Aufgaben statt App-Wechsel

Ein weiterer Schwerpunkt der neuen Slackbot-Generation ist die Rolle als zentrale Schnittstelle für KI-Agenten. Slackbot bündelt und koordiniert Agenten von Agentforce sowie von anderen Anbietern. Beschäftigte sollen Aufgaben oder Fragen an Slackbot adressieren können, ohne dafür zwischen Anwendungen zu wechseln. Hinter den Kulissen werden die passenden Agenten aktiv – und sollen dadurch „leistungsfähiger“ werden und konkreten Geschäftsnutzen liefern.

Diese Orchestrierung ist nicht als technisches Detail gemeint, sondern als neues Nutzungsmodell: Slackbot wird zur Eingangsoberfläche für KI-gestützte Arbeitsschritte. Das soll nicht nur Zeit sparen, sondern auch verhindern, dass Teams für ähnliche Anforderungen parallel unterschiedliche Assistenten in getrennten Tools nutzen – mit entsprechendem Fragmentierungsrisiko.

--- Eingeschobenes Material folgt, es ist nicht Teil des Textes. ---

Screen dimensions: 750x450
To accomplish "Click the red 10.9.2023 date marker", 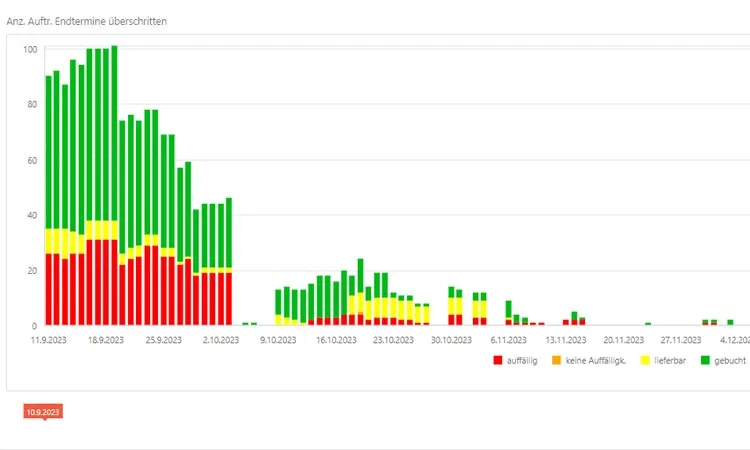I will (x=44, y=412).
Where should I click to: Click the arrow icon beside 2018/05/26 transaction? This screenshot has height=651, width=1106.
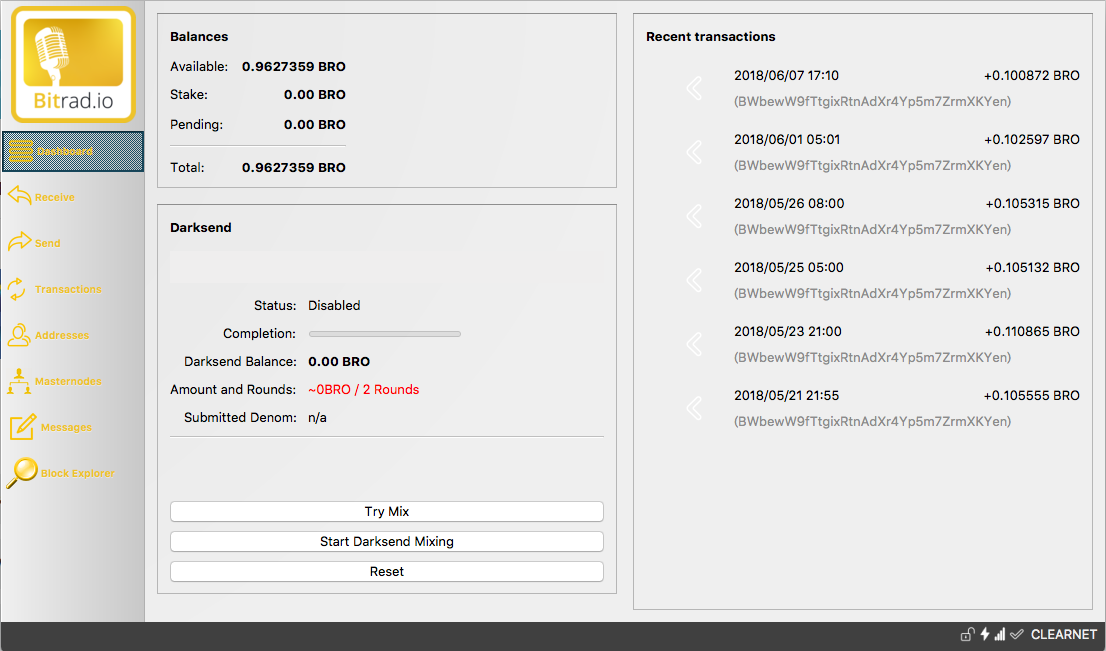point(694,216)
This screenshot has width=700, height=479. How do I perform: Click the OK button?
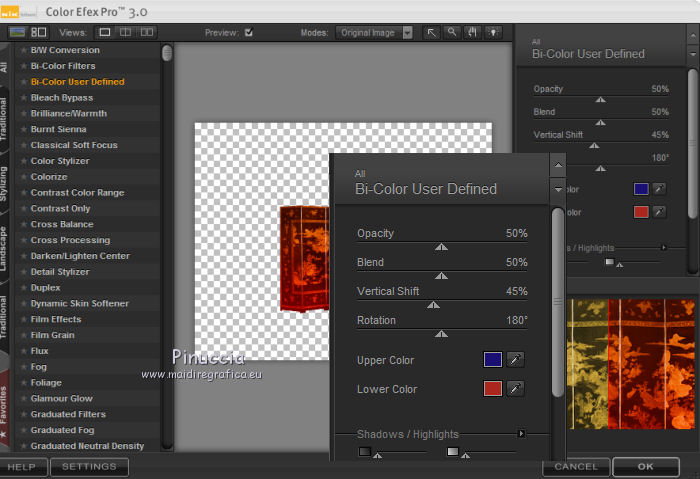[645, 467]
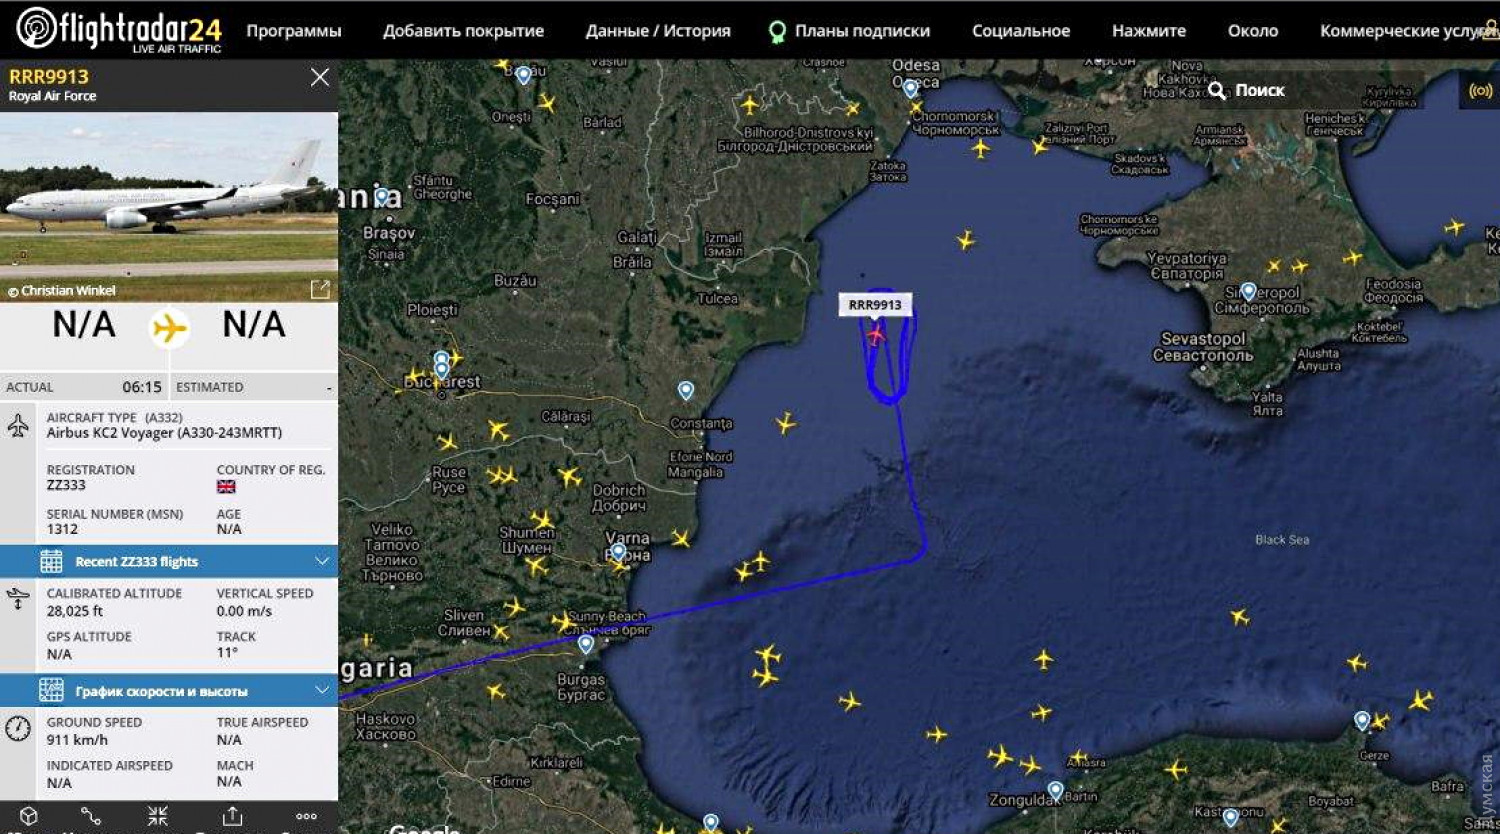Click the follow aircraft center icon
Screen dimensions: 1500x834
click(158, 816)
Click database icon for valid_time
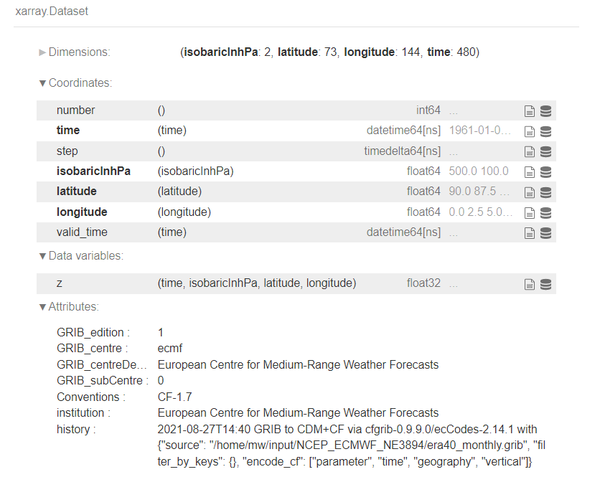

Lernfähigkeit, Stil-Anpassung, mehrstufige Aufgaben

Salesforce betont, Slackbot sei „von Grund auf neu entwickelt“ worden. Er sei tief in den Unternehmenskontext eingebettet und nutze Informationen aus Unterhaltungen, Unternehmensdaten, Projekten und Arbeitsabläufen. Zudem lerne Slackbot aus Unterhaltungen und Daten, kenne organisatorische Abläufe und Details und verstehe, wie Anwender:innen vorgehen oder im Team zusammenarbeiten.

Die Neuerungen zielen damit nicht nur auf Inhalte, sondern auch auf Interaktion: In Tonalität und Stil soll sich Slackbot an Nutzer:innen anpassen. Zudem sei er für komplexe, mehrstufige Aufgaben vorgesehen – etwa das Erstellen von Besprechungsnotizen, Zusammenfassungen oder die Unterstützung bei Brainstormings. Salesforce beschreibt Slackbot als Werkzeug, um Themen vorzubereiten, Prioritäten zu setzen und Entscheidungen zu unterstützen, indem die richtigen Informationen zum richtigen Zeitpunkt bereitgestellt und Empfehlungen gegeben werden.

Alexander Wallner, CEO Salesforce DACH, positioniert Slackbot in diesem Zusammenhang als zentrale Arbeitsassistenz: Slack sei die „Eingangstür“ zum „Agentic Enterprise“, Slackbot der persönliche Assistent, der Menschen, KI-Agenten, Daten und Anwendungen zusammenbringe – und dabei insbesondere die Kontextlücke schließe, weil er verstehe, wo Arbeit stattfinde.

Gestaffelter Rollout

Der neue Slackbot wird ab 13. Jänner 2026 zunächst für erste Business+- und Enterprise+-Kunden bereitgestellt und bis Februar kontinuierlich weiter ausgerollt. Für Enterprise-Pläne gilt während des Rollouts, dass Org Owner und Admins spezifische Slackbot-Zugriffsberechtigungen setzen oder den Zugriff vollständig einschränken können – diese Steuerungsmöglichkeit ist bis zum 10. Februar 2026 vorgesehen.

Salesforce ergänzt die Ankündigung mit Erfahrungen aus der internen Nutzung: Zwei Drittel der Belegschaft hätten den neuen Slackbot getestet, 80 Prozent der Nutzer:innen würden ihn weiterverwenden. Je nach Einsatzbereich seien Einsparungen zwischen zwei und 20 Stunden pro Woche beobachtet worden. Die interne Zufriedenheit gibt Salesforce mit 96 Prozent an; außerdem sei 73 Prozent der internen Nutzung durch das Teilen von Prompts und Use Cases („Social Sharing“) getrieben.